ITS–WL (the ITS feature set with WL labels) describes a reaction with a single ITS graph representation (one graph per reaction) and extracts features from that graph across WL iterations — it encodes neighborhood/context information around the reaction center as patterns inside one graph rather than an explicit before/after difference.


- For each iteration i = 0..h:

    - Compute WL node labels L_i for the ITS graph (wl_label_sequence).
        - L0 = initial node labels (e.g., atom types or hashed atom labels).
        - Each next label L_{i+1}[u] encodes the previous label of u plus the multiset of neighbor labels (hashed).
    - from L_i build features accordingly for :
        - **vertex**: one feature per node = L_i[n] (prefixed/tagged).
        - **edge**: one feature per bond = canonical triplet using L_i[u], edgeLabel, L_i[v] (then hash).
        - **sp**: one feature per unordered node pair = canonical shortest‑path label using L_i for nodes (then hash).
    - convert the feature list into a Counter (counts per feature) → c_i.
    - append c_i to per_iter and add it to total.



Node colors represent WL labels.  
At iteration 0, nodes are colored by atom type only.  
At iteration 1, colors encode the immediate neighborhood of each atom.  
At iteration 2, colors further distinguish atoms based on the neighborhood of their neighbors,
illustrating how increasing structural context is incorporated.

In [9]:
fig_its_wl.show(renderer="vscode")

### 2.4. ITS–WL vs DRF–WL Feature Growth Across Iterations

This plot compares how feature sets evolve across WL iterations for two reaction
representations: ITS–WL (single reaction graph) and DRF–WL (difference between
reactants and products). Aggregating over a subset provides a robust view of how
quickly structural context is captured and whether feature growth saturates.

In [10]:
fig_feature_growth_edge.show(renderer="vscode")
fig_feature_growth_vertex.show(renderer="vscode")
fig_feature_growth_sp.show(renderer="vscode")

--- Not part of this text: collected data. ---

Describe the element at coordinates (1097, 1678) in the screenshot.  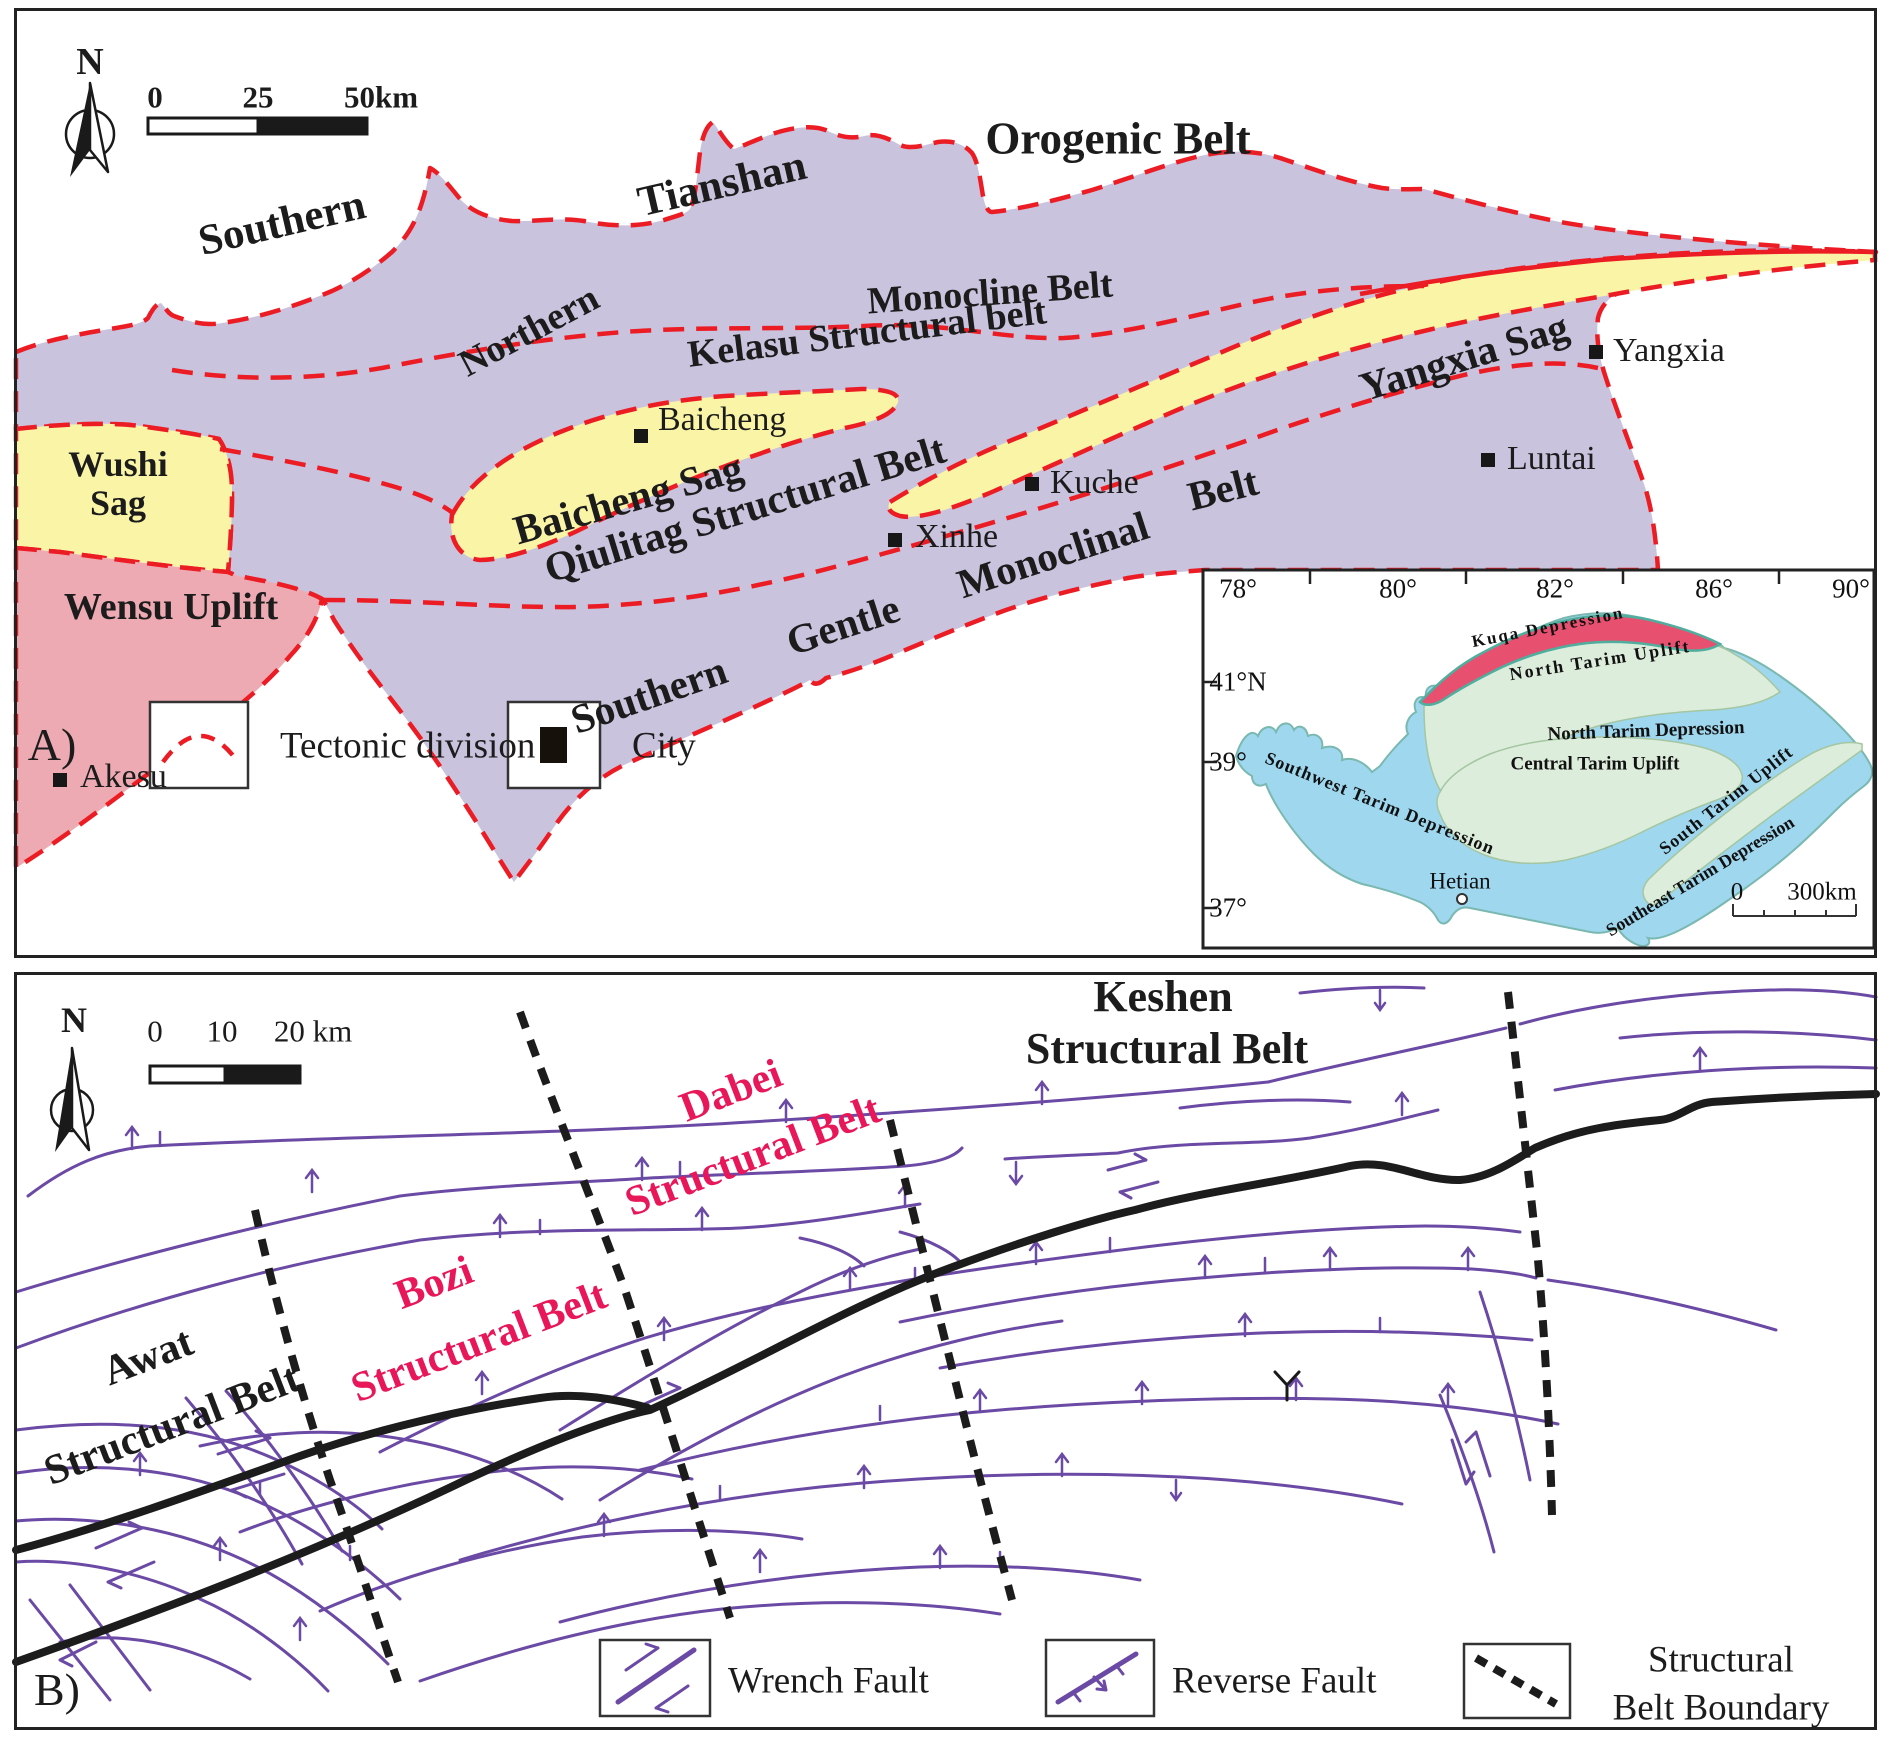
I see `reverse-fault-symbol` at that location.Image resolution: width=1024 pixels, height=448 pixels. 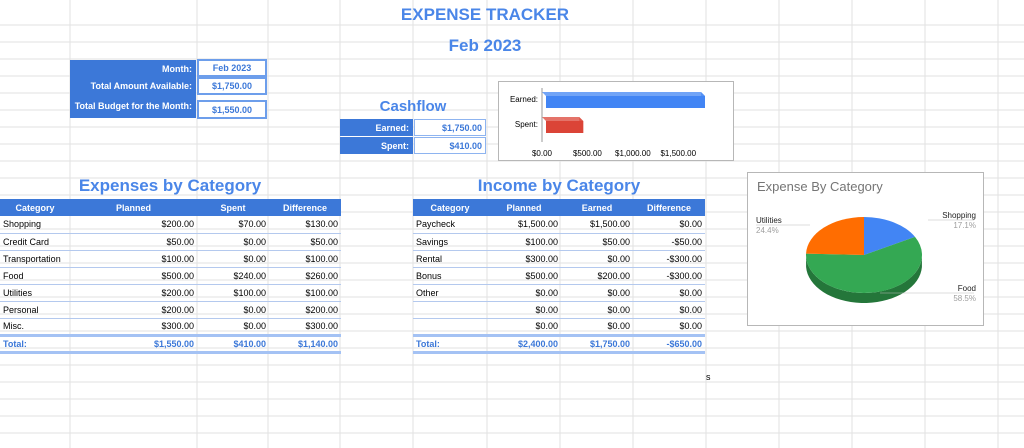 I want to click on column-header: Earned, so click(x=597, y=208).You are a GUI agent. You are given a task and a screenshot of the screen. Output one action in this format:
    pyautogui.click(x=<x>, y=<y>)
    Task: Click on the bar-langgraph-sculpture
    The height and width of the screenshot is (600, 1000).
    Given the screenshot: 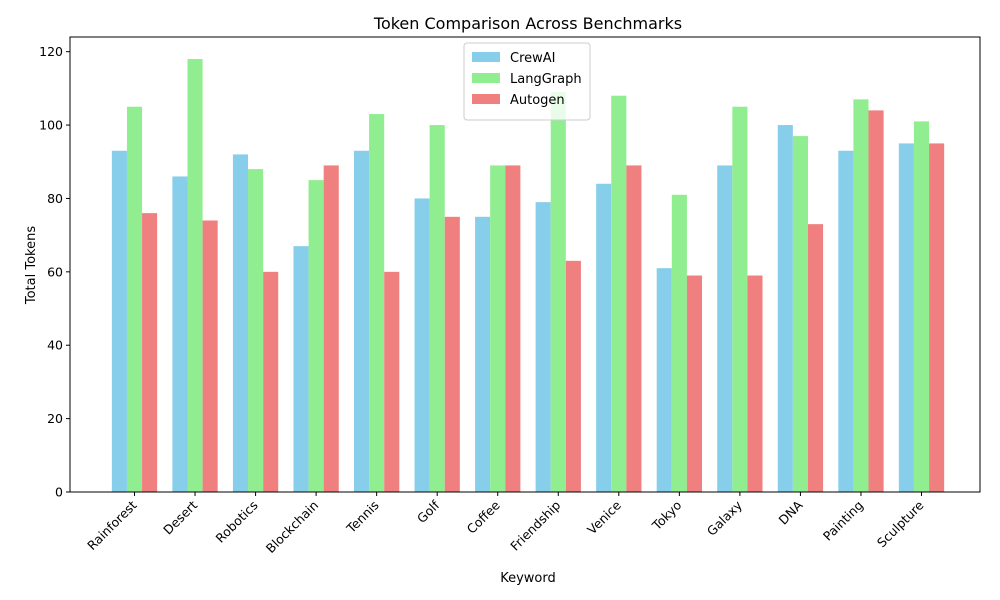 What is the action you would take?
    pyautogui.click(x=922, y=307)
    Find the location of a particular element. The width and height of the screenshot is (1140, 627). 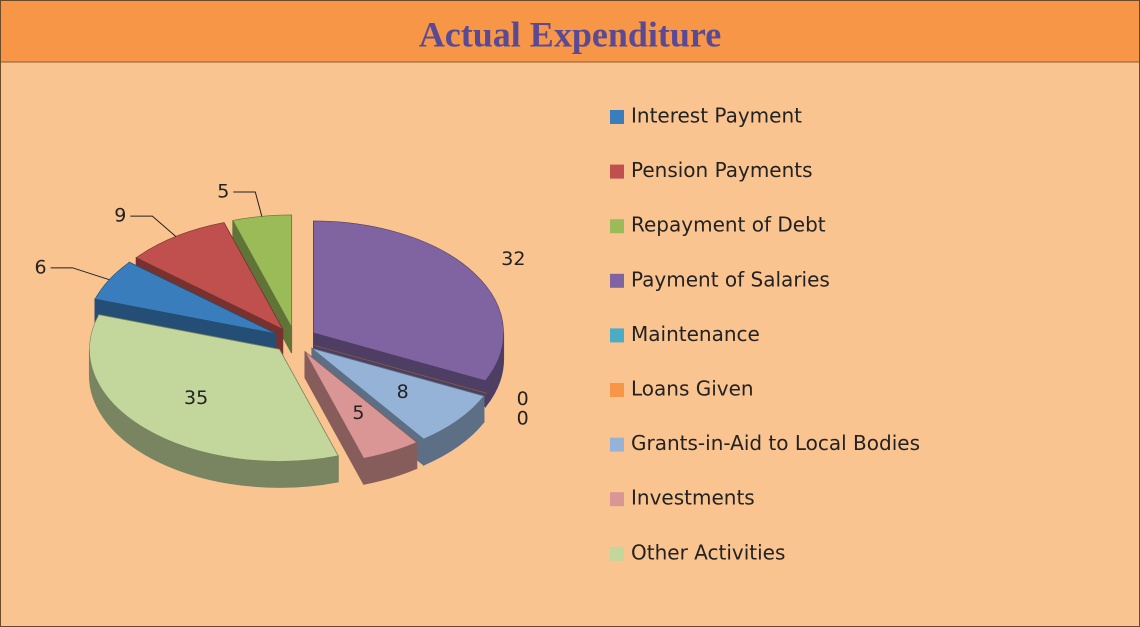

data-label: 35 is located at coordinates (196, 398).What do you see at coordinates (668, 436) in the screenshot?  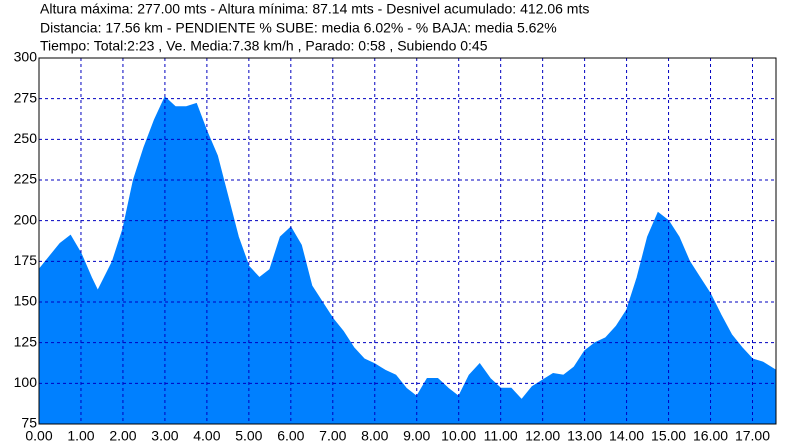 I see `x-tick-label: 15.00` at bounding box center [668, 436]. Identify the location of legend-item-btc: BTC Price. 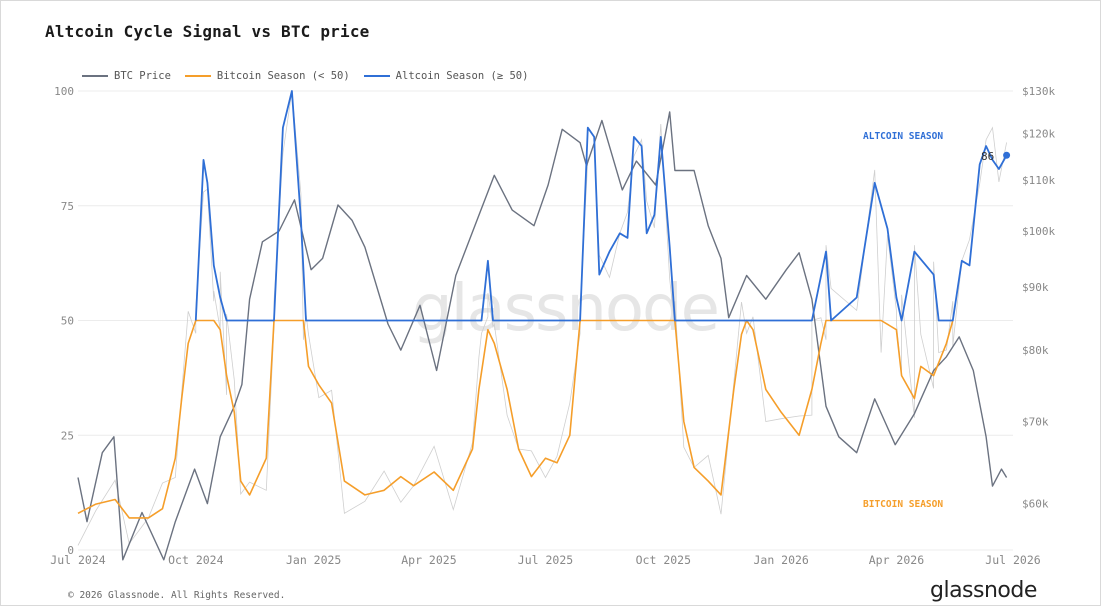
(126, 76).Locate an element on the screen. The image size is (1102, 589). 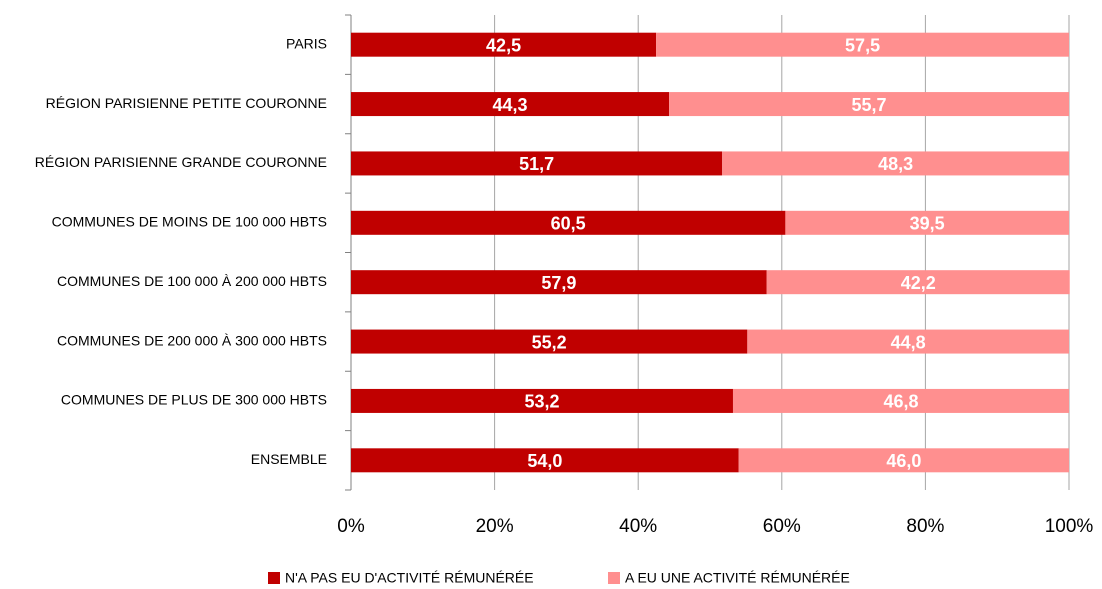
data-label: 39,5 is located at coordinates (928, 224).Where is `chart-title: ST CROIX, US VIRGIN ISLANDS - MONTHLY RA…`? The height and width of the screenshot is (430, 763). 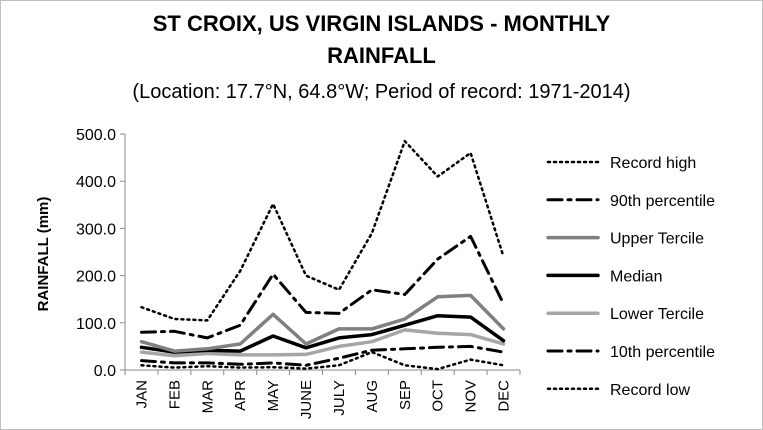
chart-title: ST CROIX, US VIRGIN ISLANDS - MONTHLY RA… is located at coordinates (382, 40).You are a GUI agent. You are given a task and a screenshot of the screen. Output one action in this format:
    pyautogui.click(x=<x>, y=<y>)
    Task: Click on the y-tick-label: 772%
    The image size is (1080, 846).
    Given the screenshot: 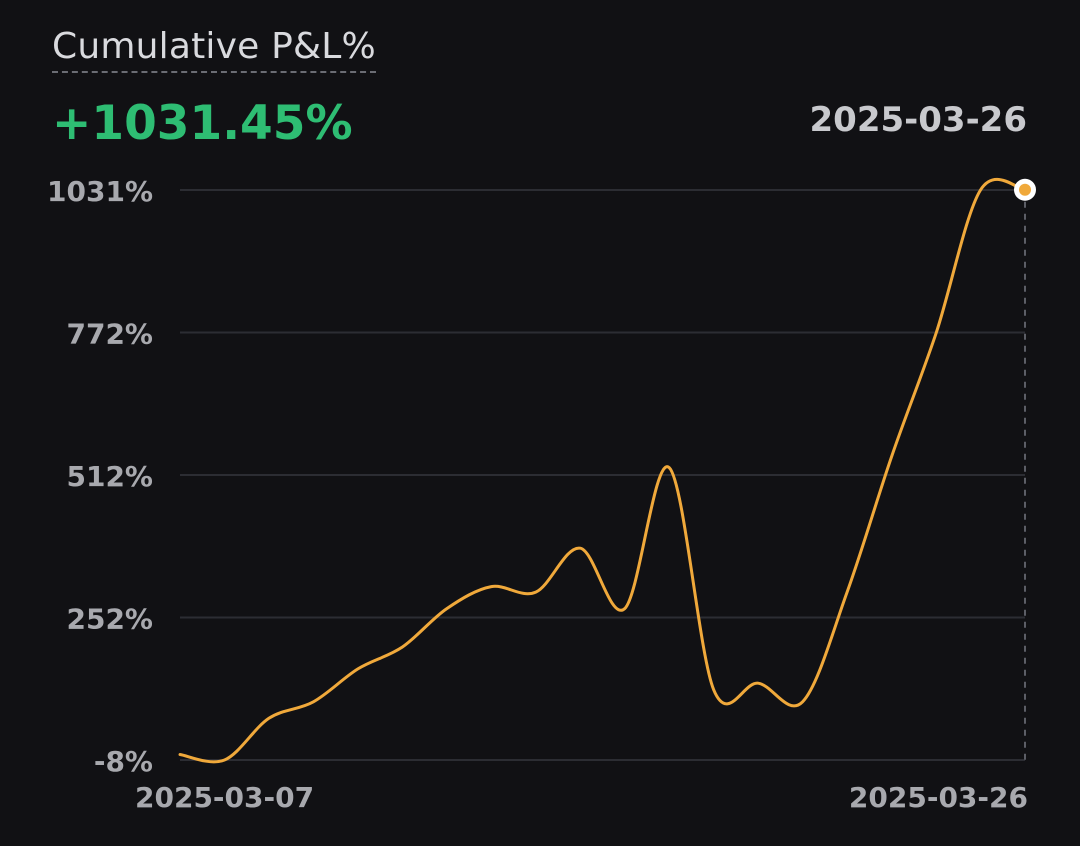 What is the action you would take?
    pyautogui.click(x=110, y=334)
     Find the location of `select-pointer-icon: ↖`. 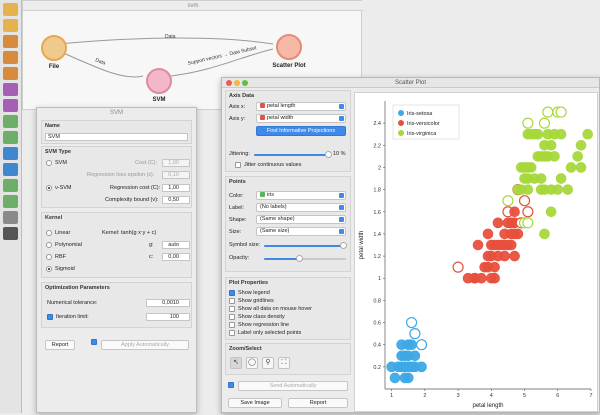

select-pointer-icon: ↖ is located at coordinates (236, 363).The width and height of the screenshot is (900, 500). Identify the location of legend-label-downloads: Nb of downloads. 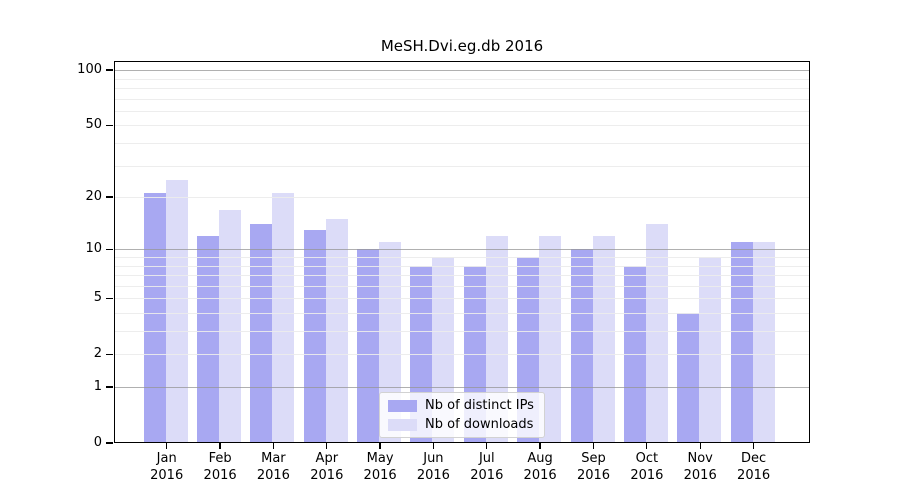
(480, 424).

- ITS produces many more features at every iteration (richer context)
- DRF produces far fewer features because it keeps only the changes between reactants and products
- high heterogeneity in the dataset — some reactions produce many features, others few

- **Iteration effect**:
    - ITS tends to grow quickly and then saturate
    - DRF grows more slowly because only changed patterns accumulate

- **Mode differences (edge / vertex / sp)**
    - edge/vertex: moderate feature counts and variance.
    - sp (shortest-path): feature counts explode (and variance is huge) — path features scale roughly with node‑pair counts.